Use Sketch Engine in minutes

Generating collocations, frequency lists, examples in contexts, n‑grams or extracting terms is easy with Sketch Engine. Use our Quick Start Guide to learn it in minutes.

Sketch Engine is also suitable for comparing corpora. Users can compare preloaded corpora as well as their own corpora that were compiled. The result of comparing corpora is a comparison chart.

How to compare corpora

Compare corpora in four simple steps.

(1) click Compare corpora in the Main menu

(2) select language and set attribute for the comparison

(3) select by ticking two or more corpora to comparing

(4) see the result in the comparison chart

Characteristics of the result

  • value “1” means identical corpora
  • the higher score & the darker color, the greater difference between corpora (“4” does not mean twice as many as “2”)
  • the scores are clickable and connected to the relevant word list page of two selected corpora and attribute

How does it work?

Process of comparing corpora

– for every two corpora
– top 5000 words according to frequency (from every corpus separately),
– for every word from unification (each word of every pair of top 5000 words) to count keyword score (for each corpus separately),
– next only top 500 words according to score (only highest values – positive or negative scores)
– arithmetic mean (average) of their score is a similarity pair of corpora

Glossary

unification – collection of two or more sets, e.g. union of 2 sets A and B is the set of elements which are in A, in B, or in both A and B.

arithmetic mean (average) – the sum of a collection of numbers divided by the count of numbers in the collection

Another possibility to compare two corpora

The second way of comparing corpora is via the Word list feature which enables to compare two corpora (or their subcorpora) and set significance of rare/common words.

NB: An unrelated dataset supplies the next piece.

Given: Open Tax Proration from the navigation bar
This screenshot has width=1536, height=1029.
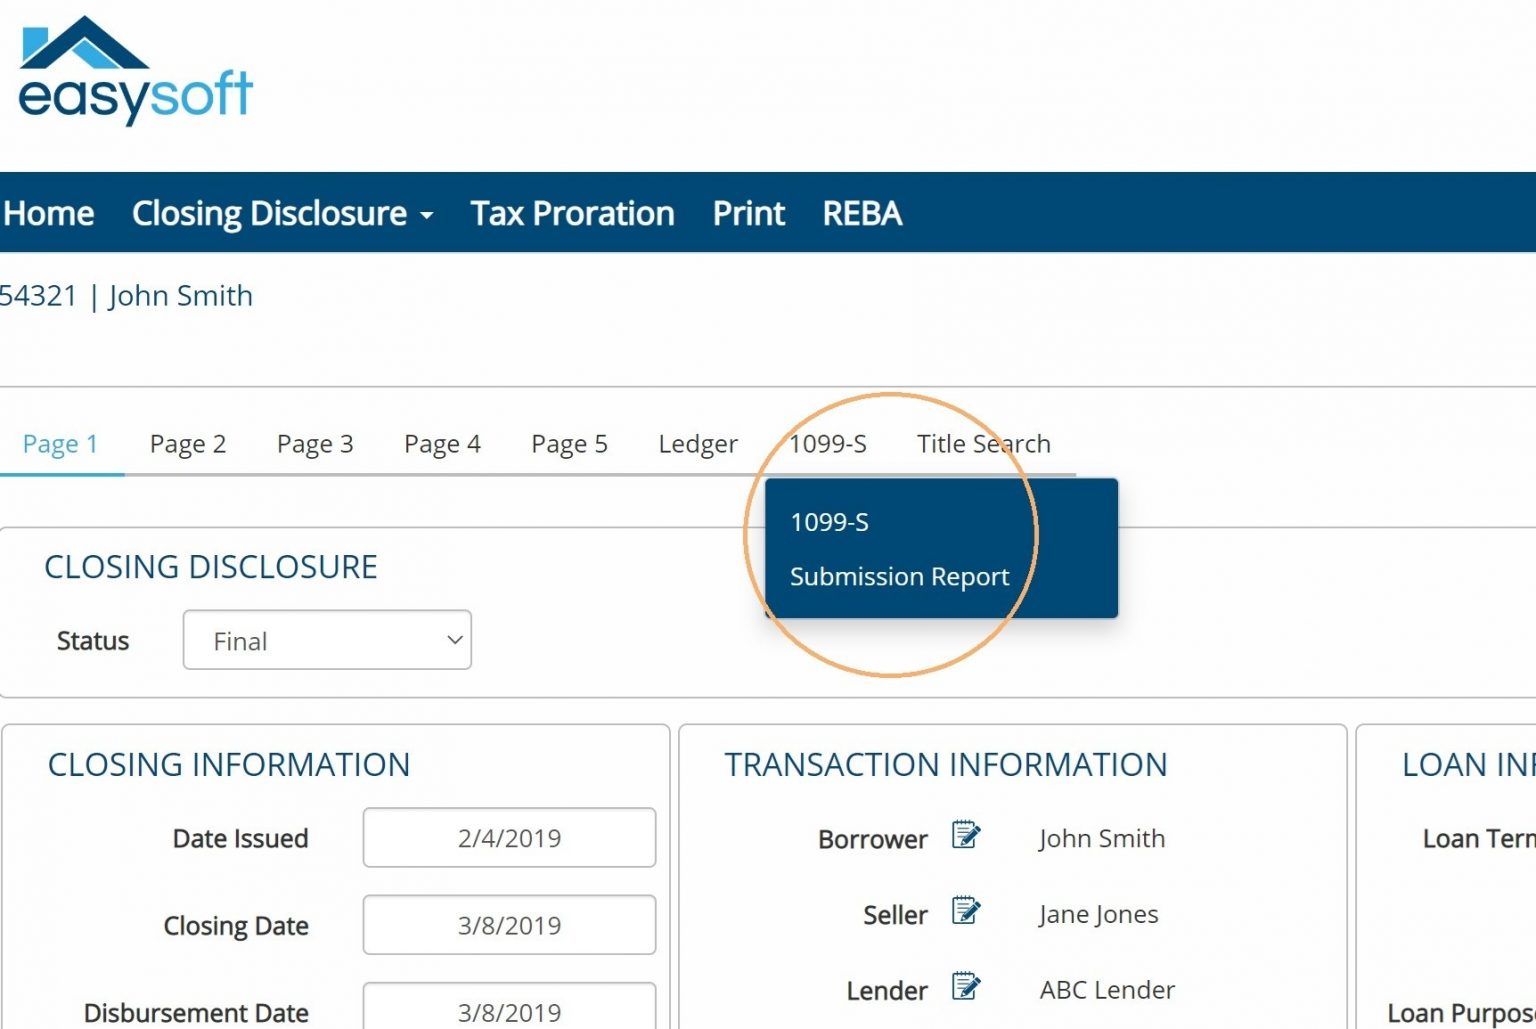Looking at the screenshot, I should (572, 213).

A comparison chart for English corpora

The picture shows a comparison of various English corpora. The scores in the table stand for corpus similarity when 1 is for identical corpora and the bigger the score (and the darker the grey), the greater the difference between two corpora. The corpora written on lines are compared corpora, in columns, there are reference corpora

Bibliography

Kilgarriff, A. (2001). Comparing corporaInternational journal of corpus linguistics6(1), 97-133.